The use of simple phantoms which are used to simulate the breast in order to obtain the exposure parameters needed for the calculation of MGD has also been reviewed. Such phantoms do not need to simulate an average breast but should be sufficiently representative that the exposures obtained fall within the normal range for the particular breast thickness being simulated. The design of such phantoms is a challenge as they must provide a good simulation over a range of beam qualities, and perhaps also for both mammography and DBT. Various phantom designs are routinely used. However, because of the increasing sophistication of AEC systems which may take into account the signal and or noise values in a region of interest in a pre-exposure, the exposure parameters selected may not be close to those for a typical breast of the same thickness, and any differences may be equipment dependent. There is thus a need for an improved phantom design, with some added complexity. If the constraint of low cost is added, this may be difficult to achieve.
Given the above mentioned issues and limitations of the current breast dosimetry methods, the American Association of Physicists in Medicine and the European Federation of Medical Physics have formed a joint workgroup to develop a new methodology to estimate breast dose. This model will address both prospective (phantom) and retrospective (patient) dosimetry for mammography, DBT, and other imaging techniques, such as CEDM.
Finally, although there is continuing and justified interest in the dosimetry of diagnostic examinations of the breast using x-rays, it is important to point out that the risk for an individual breast exposure is small.

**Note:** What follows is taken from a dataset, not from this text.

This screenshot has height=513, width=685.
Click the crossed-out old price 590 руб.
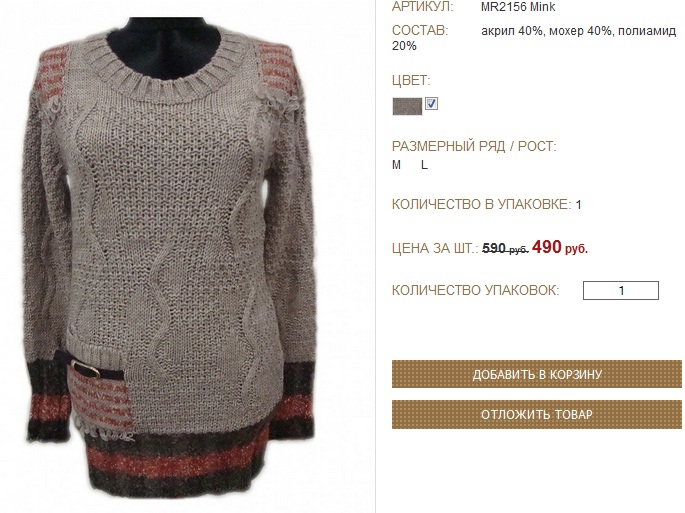pyautogui.click(x=505, y=248)
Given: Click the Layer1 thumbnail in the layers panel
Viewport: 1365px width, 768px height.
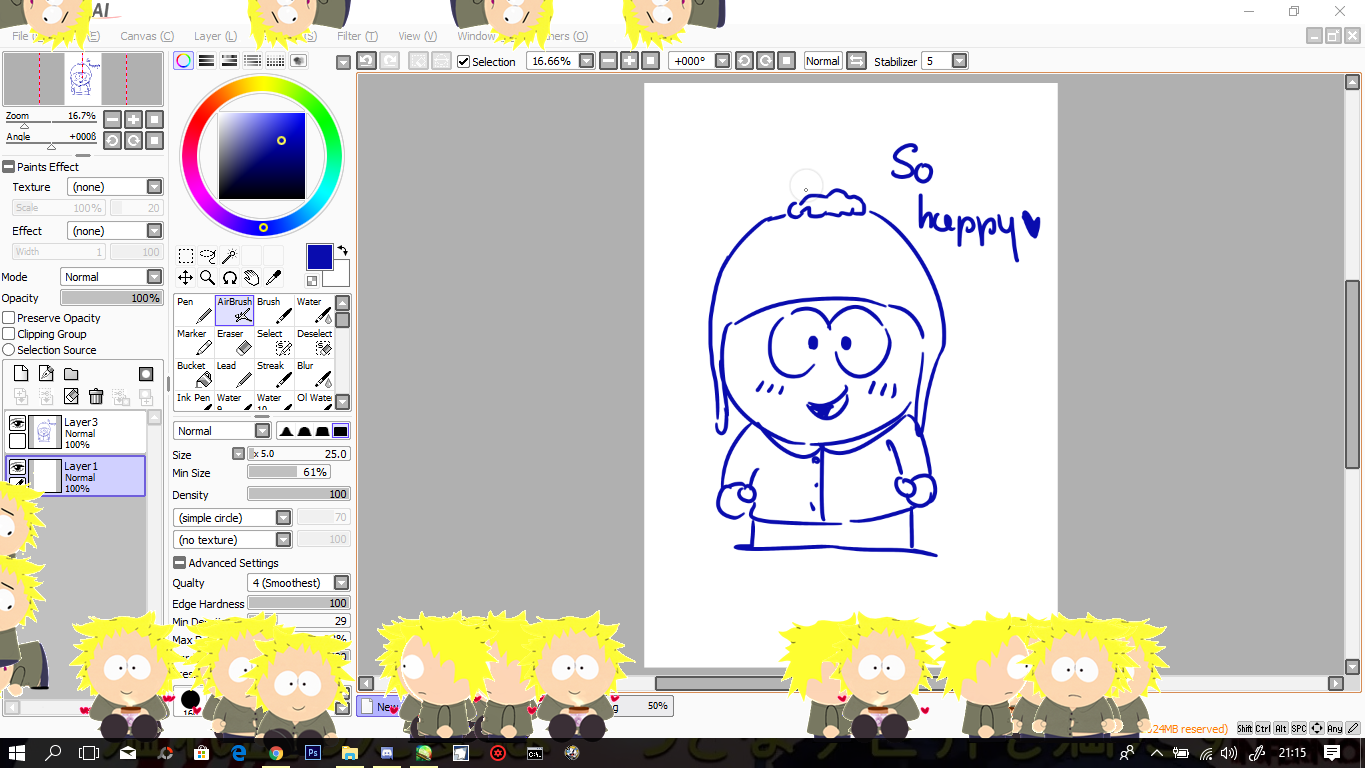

As stated in the introduction, for we estimate that the lifetime risk of radiation induced breast cancer per mGy for a 50 year old woman receiving a dose of 3mGy to each breast is 3 in 100,000. There is good evidence that for the same X-ray spectrum, the detection of breast calcification decreases with decreasing dose (for example, Warren et al, 2012) and it is important to ensure in any optimisation programme that sufficient clinical image quality is achieved and maintained. A comprehensive, accurate understanding of the dose involved in breast imaging, especially in screening, is important, but achieving and maintaining the necessary image quality for clinical performance should drive protocol design decisions.
Acknowledgments
DRD is supported by Cancer Research UK (grant number: C30682/A17321, the OPTIMAM2 project).The work by the group of IS discussed here has been supported by the Georgia Cancer Coalition, the Susan G. Komen Foundation (IIR13262248), and the National Cancer Institute (R01CA181171, R01CA163746, P50CA128301). The content is solely the responsibility of the authors and does not necessarily represent the official views of these institutions.
Footnotes
In the work by Wu et al, the DgN values were published normalized by exposure, not air kerma. Here we denote it as incident air kerma to be consistent with currently recommended nomenclature and units.